Assignment
Transcribe everything in the listing as written, and let no image into the copy.

═════ Data

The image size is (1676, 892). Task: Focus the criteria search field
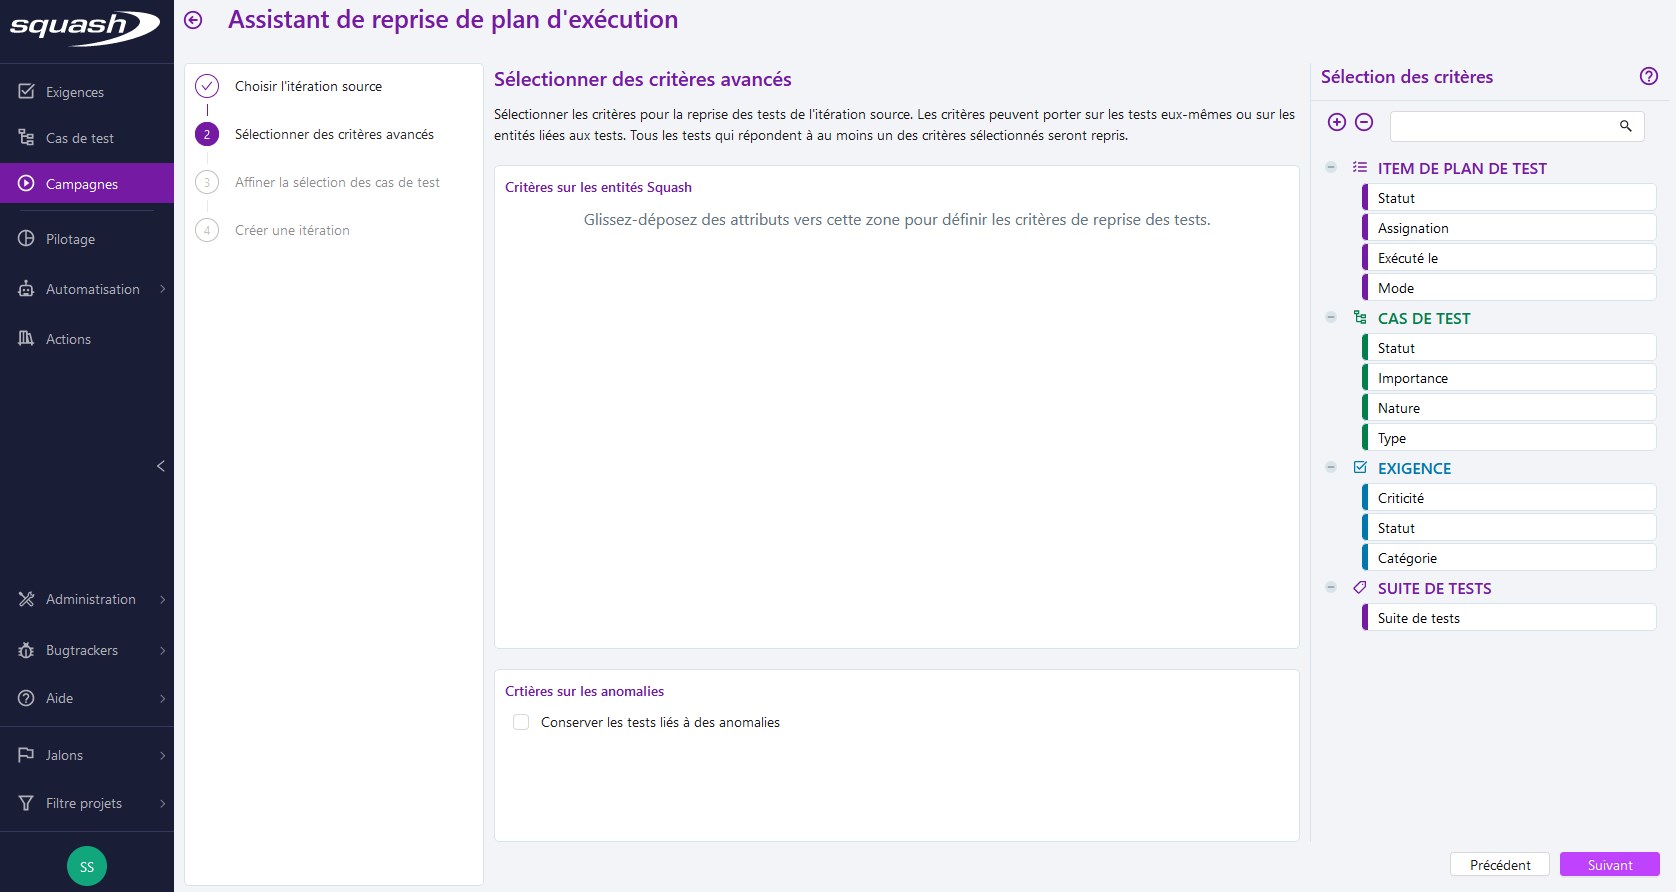(x=1502, y=126)
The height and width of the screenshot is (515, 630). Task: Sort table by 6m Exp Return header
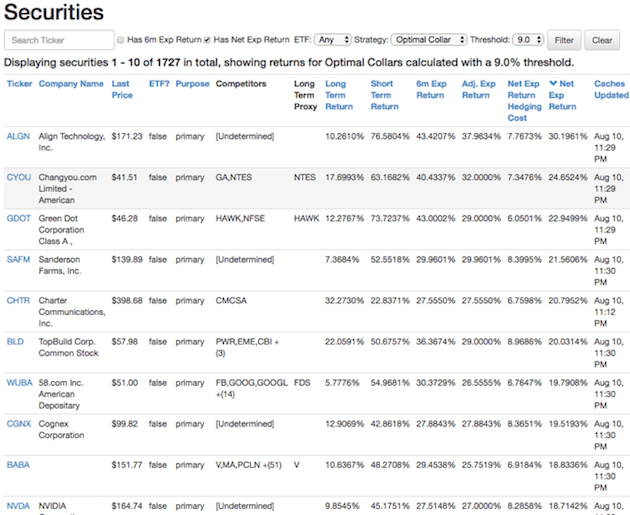click(430, 90)
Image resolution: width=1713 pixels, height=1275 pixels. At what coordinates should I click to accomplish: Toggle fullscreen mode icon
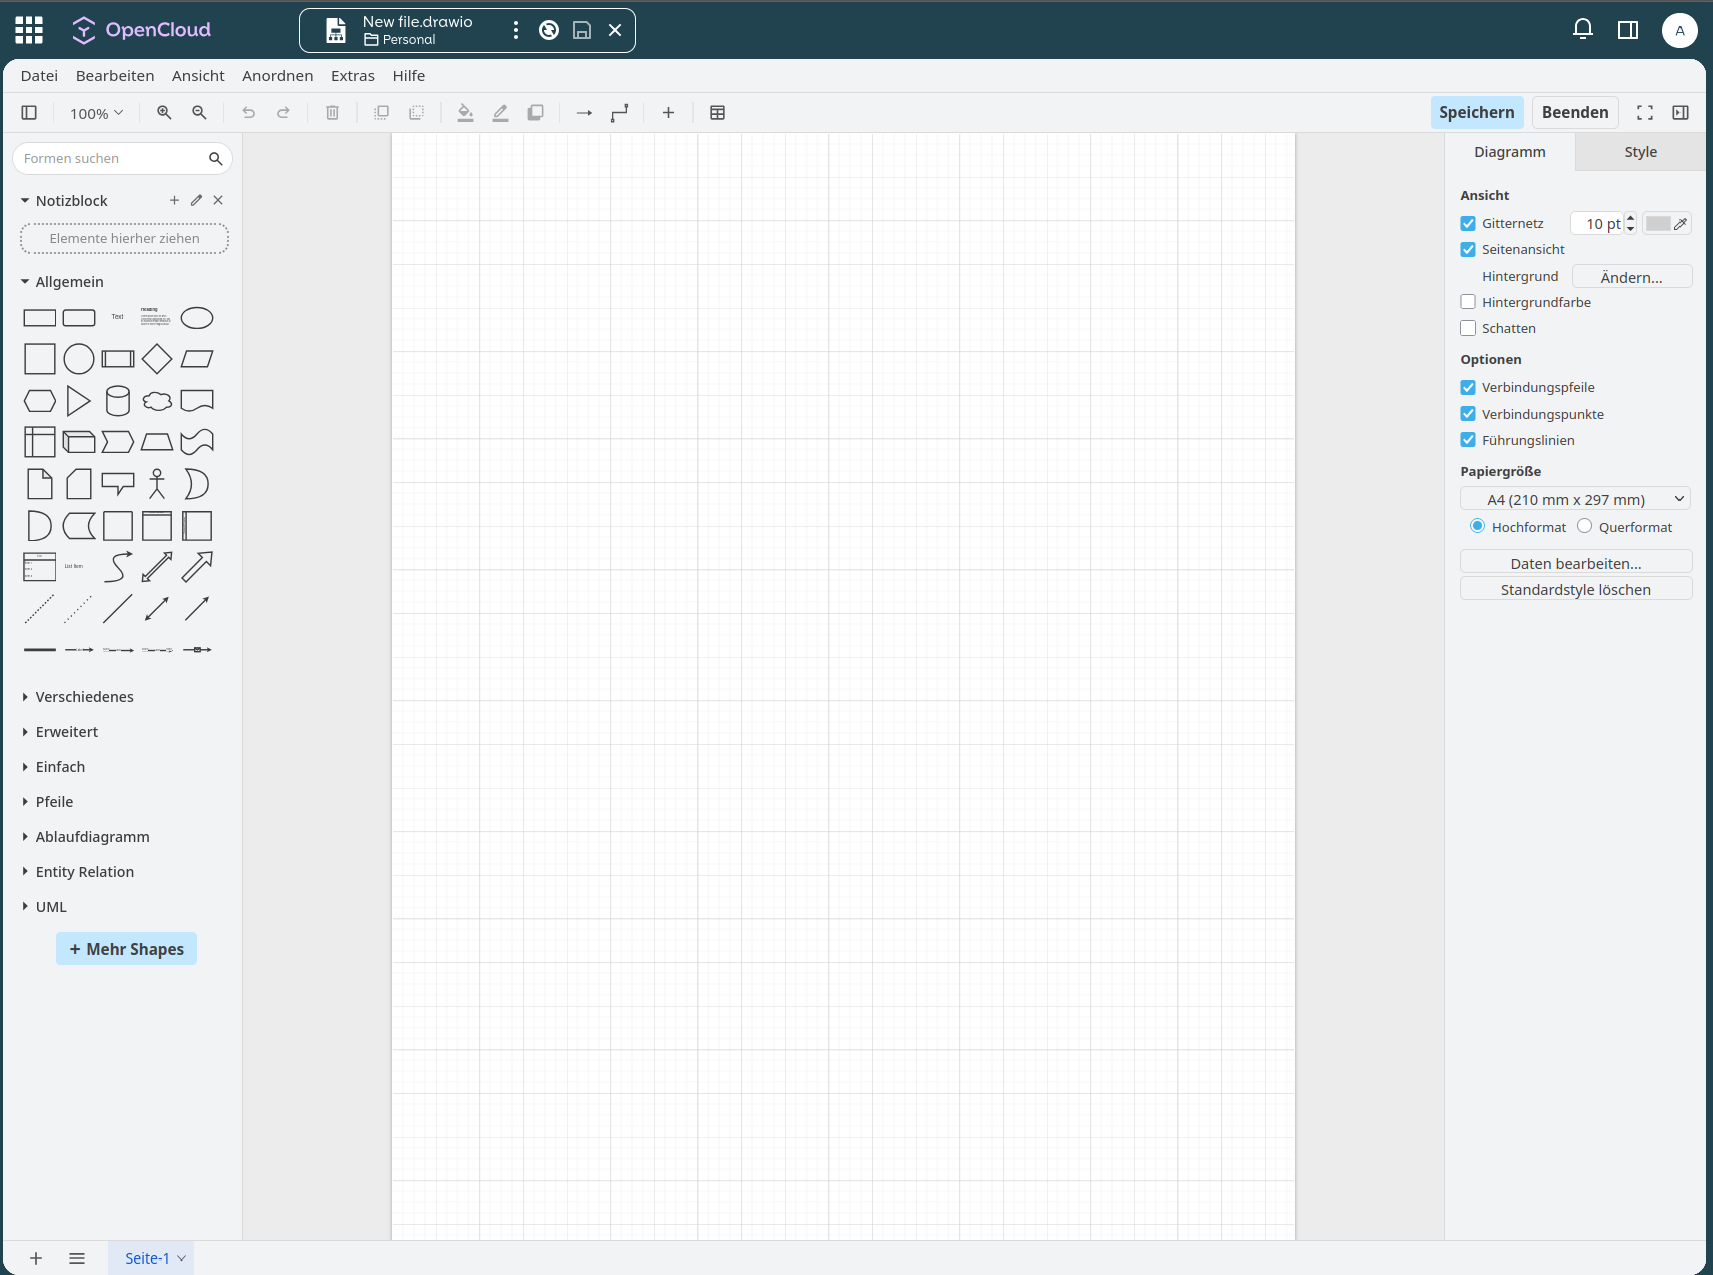[1644, 113]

══════════

Solution to the exercise
The image size is (1676, 892). Task: Focus the criteria search field
(x=1502, y=126)
The height and width of the screenshot is (515, 630). Task: Sort table by 6m Exp Return header
click(430, 90)
Image resolution: width=1713 pixels, height=1275 pixels. At what coordinates should I click to accomplish: Toggle fullscreen mode icon
[1644, 113]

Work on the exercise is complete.